De grootste subsidies worden binnengehaald door de multinationale vleesverwerkers.
Ook leiden de discussies over de landbouwwetgeving af van een noodzakelijke hervorming van de veeteeltsector, die steunt op veevoeders die onder de kostprijs worden aangekocht door vooral de varkens- en kippensector. Bij gevogelte bestaat de productiekost voor 60% uit de aankoop van voeders; in de varkenssector is die kost 47%.

Farm Bill Debate Distracts from Hidden Corporate Subsidies, Anti-trust Reform

By R. Dennis Olson, Institute for Agriculture & Trade Policy

As the Senate Agriculture Committee considers a new Farm Bill, agricultural subsidies to farmers continue to dominate the debate.  Unfortunately, this oversimplified discussion ignores the biggest recipients of hidden subsidies: multinational meatpacking companies like Tyson-IBP, ConAgra, Cargill and Smithfield.  It has also distracted from livestock market reform, which could reverse the alarming trend towards growing corporate consolidation, control and manipulation of agricultural markets by these same companies.

A recent Tufts University study estimates that the low prices caused by our current farm policy provided industrial hog and poultry factories with $20 billion in indirect subsidies between 1997 and 2005.  Deregulation lowered market prices for feed crops to 21-26 percent below the actual cost of production, and feed represents the single biggest cost of production for poultry (60 percent); and pork (47 percent).

Consecutive farm bills have established this cheap feed subsidy as a primary driver of increasing corporate consolidation in agricultural markets. Cheap feed provides an unfair market advantage to industrial animal factories over independent, diversified livestock producers who pay the actual cost of production to grow their own feed. Unable to compete, many diversified farmers have sold their livestock and planted more corn and soybeans, which has depressed prices even further.

This disturbing trend has turned acres of diversified crop rotations into monoculture, and increased farmer dependence on government subsidies that only partially compensate for low market prices. These vertically integrated companies control more value in the food supply chain by ensuring this cheap feed subsidy for their industrial meat production. Livestock and meat now represent roughly as much U.S. agricultural production value as all other crop production combined.  Farmers take the heat over subsidies, while these companies laugh all the way to the bank.

Tools to eliminate this indirect subsidy—such as establishing a price floor at the cost of production through a no recourse loan and strategic reserves—existed up until the 1996 Farm Bill, which deregulated agricultural markets.  Reinstating these mechanisms in the 2007 Farm Bill could stabilize market prices at the cost of production, eliminating this $20 billion cheap feed subsidy. This would give independent, diversified livestock producers a fighting chance to compete with unsustainable industrial animal factories, and save billions in subsidies when funding for other important priorities is hard to find.  Increasing market volatility caused by the growing ethanol boom makes reinstatement of strategic reserves, and the stability they could bring to commodity markets, more compelling by the day.

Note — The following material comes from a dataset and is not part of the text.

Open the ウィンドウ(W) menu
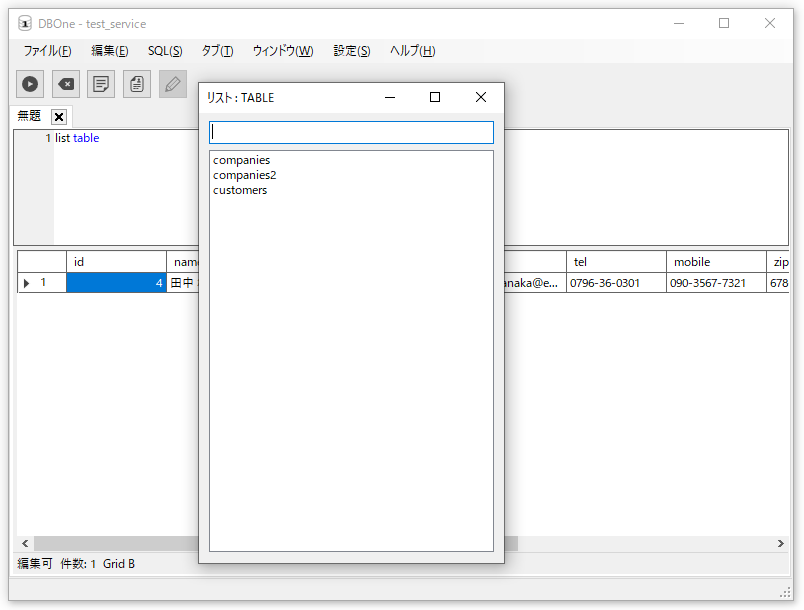The width and height of the screenshot is (804, 610). (x=282, y=51)
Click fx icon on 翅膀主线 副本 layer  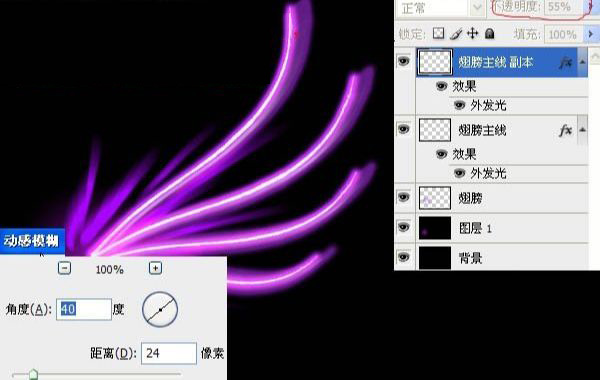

Another way to help farmers get a fair price from the market is through antitrust enforcement.  A bipartisan Senate proposal supported by over 200 groups nationwide would:

         * bolster enforcement of existing antitrust laws;

         * set minimum standards of fairness for contract growers;

         * ensure competitive bidding for livestock contracts;

         * ban packer-ownership of livestock; and

         * require country of origin labeling on meat, poultry and produce in supermarkets. 

 

A recent analysis by the Organization for Competitive Markets found that meat packer market control cost livestock producers over $5.7 billion in 2006. A January 2006 report by the USDA’s own Office of Inspector General found the USDA has failed to enforce antitrust laws, and actually blocked investigations from moving forward for at least five years. In 2004, a jury awarded cattle producers $1.28 billion in economic damages when it found IBP-Tyson—one of the country's 'Big Three' meatpacking companies—guilty of violating antitrust laws, only to have the courts set aside the verdict.

The livestock market reforms being considered by the Senate would level the playing field between producers and packers by reestablishing price discovery, reducing opportunities for market manipulation, and strengthening enforcement of antitrust laws already on the books. They would also begin to reverse the hemorrhaging of billions of dollars from our depressed rural economy by providing farmers with a fairer share of the consumer food dollar.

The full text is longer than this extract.